Basil the Great (d. 379) followed Athanasius defense of the divinity of Christ
with his own masterful apology for the divinity of the Holy Spirit. One of the arguments
that Basil uses for the divinity of the Holy Spirit is that Christians are baptized with
the Trinitarian formula, which makes all three equal and all divine. The response to Basil
is that some were "baptized into Moses" (I Cor. 10:2) but Moses is not divine.
Basil replies in On the Holy Spirit, chapter 14. Quite simply, according to Basil:
Our answer is that the faith in the Spirit is the same as the faith in the Father and
the Son; and in like manner, too, the baptism. But the faith in Moses and in the cloud is,
as it were, in a shadow and a type. the nature of the divine is very frequently
line of the types; but because divine things are prefigured by small and human things, it
is obvious that we must not therefore conclude the divine nature to be small. The type is
an exhibition of things expected, and gives an imitative anticipation of the future.(72)
Basil then continues by giving examples of types that are to prefigure Christ: the
manna, blood of the sheep, the firstborn, and others. Basil forcefully explains that the
type is to prefigure the antitype, and to put your belief in both equally is foolishness.
The type by itself can give nothing, and eternal life is only possible by its fulfillment,
which is Christ. "What spiritual gift is there through Moses? What dying of sins is
there? Those men did not die with Christ; wherefore they were not raised with
Him."(73) Basil stresses the importance of seeing the Mosaic Law as only a
shadow, but to put ones trust in the fulfillment of the shadow.

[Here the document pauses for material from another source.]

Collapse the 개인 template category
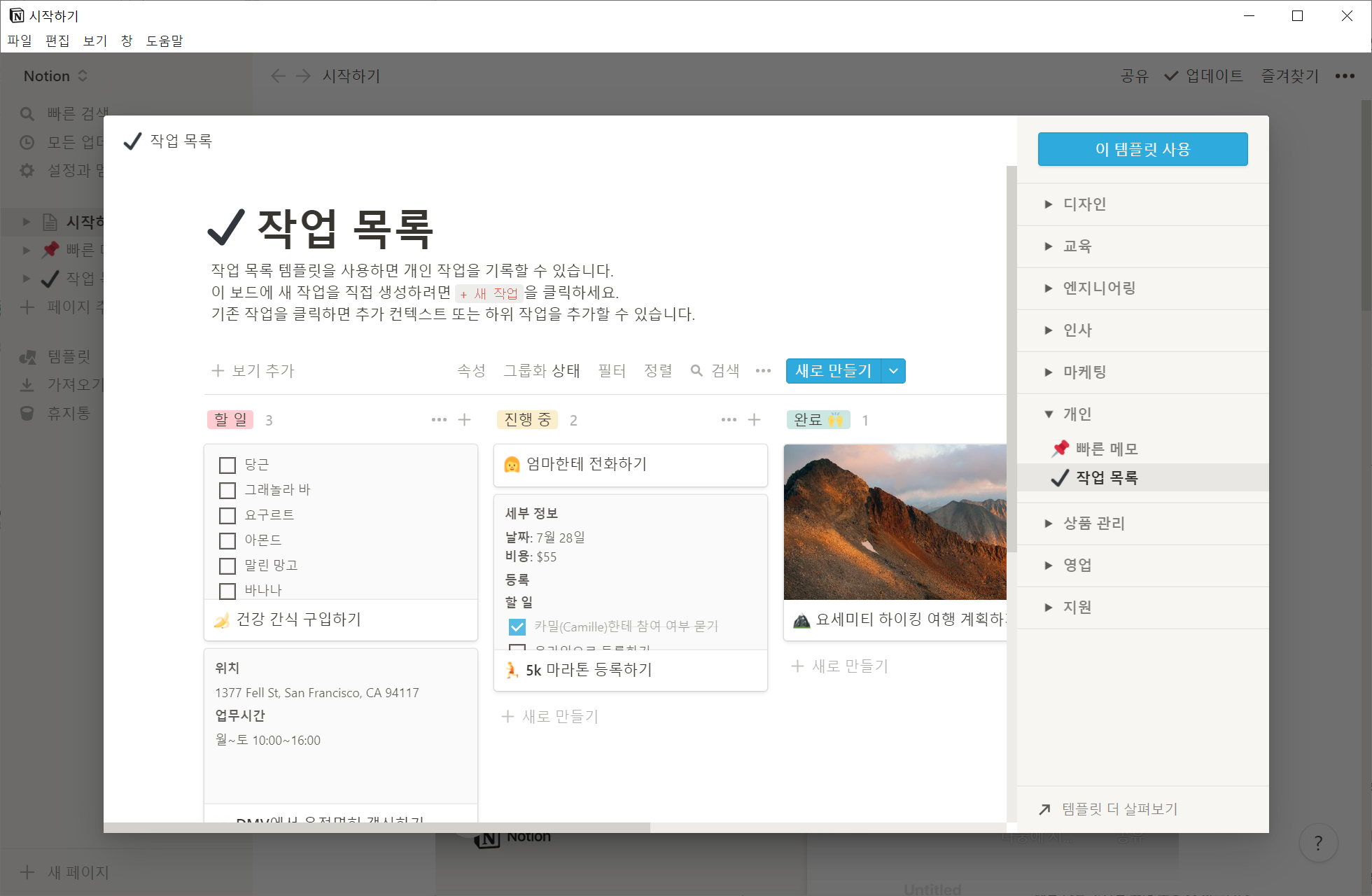 pos(1048,414)
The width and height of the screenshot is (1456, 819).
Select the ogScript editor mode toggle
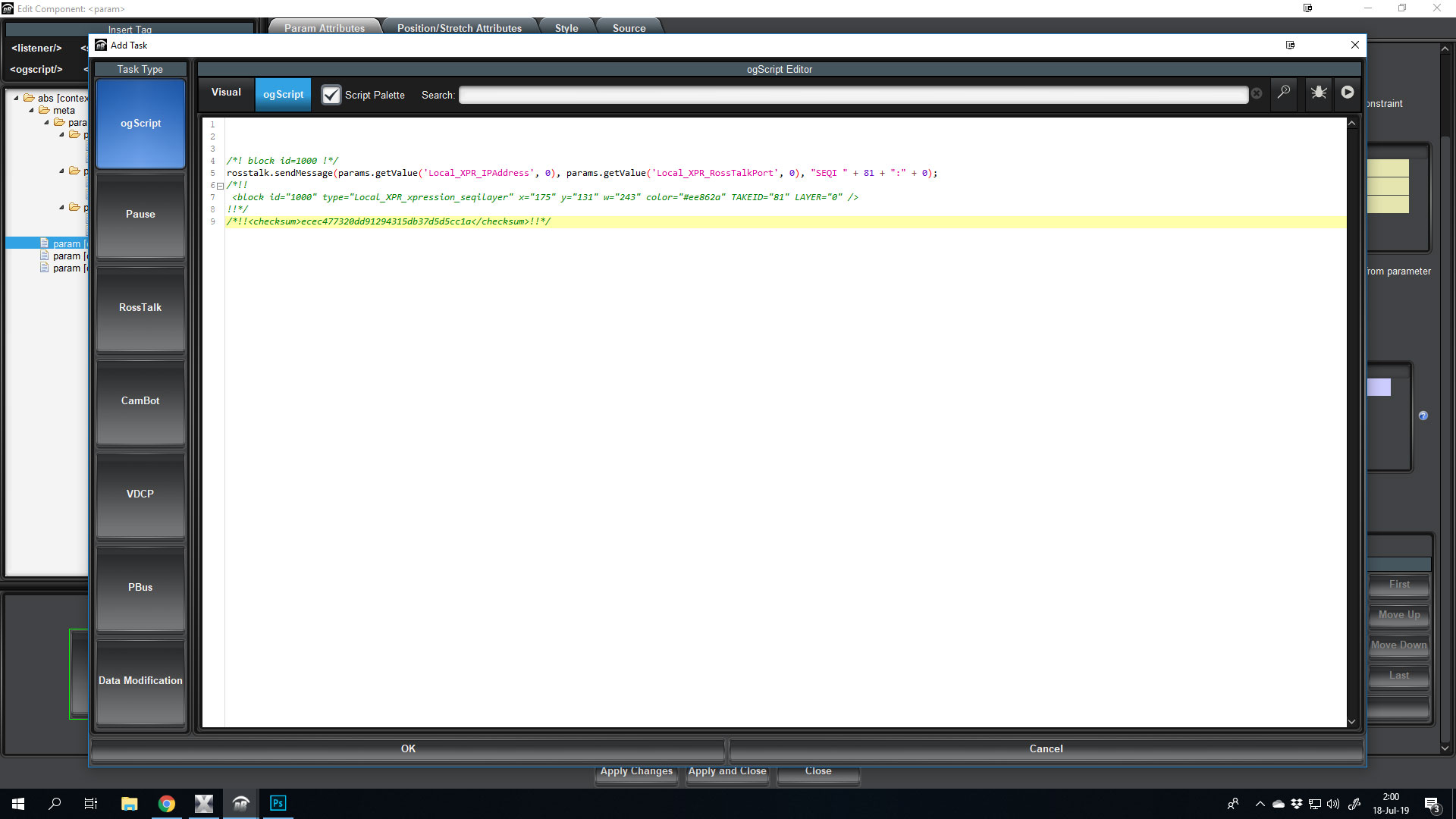point(283,95)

The Trinitarian controversies gave the Church a new opportunity to interpret the Mosaic
Law in light of the coming of Christ and the revelation of the Trinity. This new situation
lead a number of the fathers, especially Athanasius and Basil, to emphasize more clearly
the Law not only as having been instituted for the sins of the Jews, but also as a
prefiguring, a shadow and a type of greater things to come.